_Angezeigter Textauszug_
Michael Demanega
Italienische Reflexionen: Nähe und Distanz
Der italienische Nationalismus ist faktisch eine „interessante“ Angelegenheit, umfasst Ausprägungen von links bis rechts, beansprucht für sich – ob rechtmäßig oder nicht – „heilige Grenzen des Vaterlandes“, die man mit umgekehrten Vorzeichen als „Pangermanismus“ bezeichnen würde. So hart ist man in der Beurteilung mit Italien aber grundsätzlich nicht. Vielleicht nimmt man die italienischen Empfindlichkeiten im internationalen Kontext auch nicht immer allzu ernst.
Italien ist für die Deutschen das Land der Sehnsucht. Zu Zeiten des fallenden Roms, als die Völkerwanderung einsetzte. In der Nibelungensage mit Dietrich von Bern, in der sich Bern auf Verona bezieht. Im Zuge der Kaiserkrönung der deutschen Könige in Rom. Anlässlich der Höhepunkte deutschen Geisteslebens, die mit der Renaissance ihren Anfang nehmen und in der Romantik einen Höhepunkt finden.
Italien wurde dabei für die Gelehrten aus dem Norden als „eine Metapher der Welt und des Lebens“ aufgefasst, „als das Szenarium, in dem man sich selbst entdeckt“ schreibt die Literaturwissenschaftlerin Paola Maria Filippi und spricht von einer „Initationsreise“ der Selbsterforschung und Wesenssteigerung, wobei die Reise in die Welt des Südens als „Ziel einer Reise nach Ordnung, nach reiner klassischer Form, die befreit von nordischen Nebeln, einer Reise auf der Suche nach künstlerischer und moralischer Klarheit, nach Gemessenheit und Harmonie“ war [1].
Der Literaturhistoriker Dieter Richter sagt zum Mythos „Süden“: „Der Süden ist beides – eine geografische Richtung, auf der Landkarte unten, und eine Idee, ein Ort der Sehnsucht, des Traums, aber auch der lauernden Enttäuschung. Die Elemente dieser Traumlandschaft haben viel mit europäischer Kulturgeschichte zu tun“ [2].

_Arbeitsanweisung_
Erläutern Sie in ein bis drei Sätzen anhand des Textes „Italienische Reflexionen“, worin nach Paola Maria Filippi das Ziel der Reise der Gelehrten aus dem Norden in den Süden bestand.

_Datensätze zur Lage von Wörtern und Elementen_
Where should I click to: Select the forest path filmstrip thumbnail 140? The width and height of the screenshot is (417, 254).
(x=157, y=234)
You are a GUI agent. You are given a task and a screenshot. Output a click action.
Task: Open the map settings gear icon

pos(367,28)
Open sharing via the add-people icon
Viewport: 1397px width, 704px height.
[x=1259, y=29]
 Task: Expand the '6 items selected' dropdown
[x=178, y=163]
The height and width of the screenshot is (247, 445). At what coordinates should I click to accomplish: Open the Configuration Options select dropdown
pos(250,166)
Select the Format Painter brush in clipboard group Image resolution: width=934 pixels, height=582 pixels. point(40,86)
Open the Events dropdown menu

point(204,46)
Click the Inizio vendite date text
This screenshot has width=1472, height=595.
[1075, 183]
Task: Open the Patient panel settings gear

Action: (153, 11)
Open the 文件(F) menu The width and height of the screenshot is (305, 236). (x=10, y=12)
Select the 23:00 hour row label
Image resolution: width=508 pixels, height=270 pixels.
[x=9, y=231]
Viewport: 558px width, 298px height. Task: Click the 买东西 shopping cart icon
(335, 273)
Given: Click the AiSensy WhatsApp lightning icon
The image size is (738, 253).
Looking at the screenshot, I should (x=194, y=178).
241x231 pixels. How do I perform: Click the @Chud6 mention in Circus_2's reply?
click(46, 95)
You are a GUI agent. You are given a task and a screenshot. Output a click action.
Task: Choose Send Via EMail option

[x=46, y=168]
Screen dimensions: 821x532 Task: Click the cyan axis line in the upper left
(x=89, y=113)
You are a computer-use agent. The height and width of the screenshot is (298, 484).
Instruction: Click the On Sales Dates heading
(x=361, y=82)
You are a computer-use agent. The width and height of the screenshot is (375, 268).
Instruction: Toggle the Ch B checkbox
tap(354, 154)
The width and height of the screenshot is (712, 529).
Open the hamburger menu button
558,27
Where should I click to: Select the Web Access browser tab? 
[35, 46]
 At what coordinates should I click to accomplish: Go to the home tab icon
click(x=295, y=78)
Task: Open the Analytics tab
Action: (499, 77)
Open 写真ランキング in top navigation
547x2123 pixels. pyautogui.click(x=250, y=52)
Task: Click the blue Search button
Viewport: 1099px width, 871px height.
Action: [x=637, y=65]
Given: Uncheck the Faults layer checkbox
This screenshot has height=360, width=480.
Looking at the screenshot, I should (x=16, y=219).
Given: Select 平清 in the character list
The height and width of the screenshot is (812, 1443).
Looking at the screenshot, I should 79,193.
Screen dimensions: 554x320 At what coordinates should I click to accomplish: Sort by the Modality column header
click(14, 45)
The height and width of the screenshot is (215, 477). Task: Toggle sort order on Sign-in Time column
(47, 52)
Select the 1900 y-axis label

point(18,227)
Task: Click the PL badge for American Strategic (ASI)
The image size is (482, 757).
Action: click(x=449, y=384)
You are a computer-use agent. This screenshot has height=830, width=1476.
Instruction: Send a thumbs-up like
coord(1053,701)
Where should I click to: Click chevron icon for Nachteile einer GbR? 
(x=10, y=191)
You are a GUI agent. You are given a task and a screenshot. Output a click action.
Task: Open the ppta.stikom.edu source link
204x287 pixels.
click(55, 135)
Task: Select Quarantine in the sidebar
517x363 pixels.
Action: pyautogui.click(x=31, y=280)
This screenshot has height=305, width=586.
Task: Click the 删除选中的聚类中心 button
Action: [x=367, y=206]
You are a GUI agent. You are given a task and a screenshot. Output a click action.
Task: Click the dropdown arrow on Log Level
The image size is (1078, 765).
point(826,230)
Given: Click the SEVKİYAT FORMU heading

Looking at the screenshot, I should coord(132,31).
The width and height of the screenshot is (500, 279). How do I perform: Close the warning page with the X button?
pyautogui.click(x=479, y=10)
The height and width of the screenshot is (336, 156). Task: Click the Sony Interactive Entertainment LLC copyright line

_Lösung_
Laut Filippi war die Reise in den Süden eine Reise nach Ordnung und reiner klassischer Form, befreit von nordischen Nebeln. Die Gelehrten suchten dort künstlerische und moralische Klarheit, Gemessenheit und Harmonie. So wurde die Reise zu einer „Initationsreise“ der Selbsterforschung und Wesenssteigerung.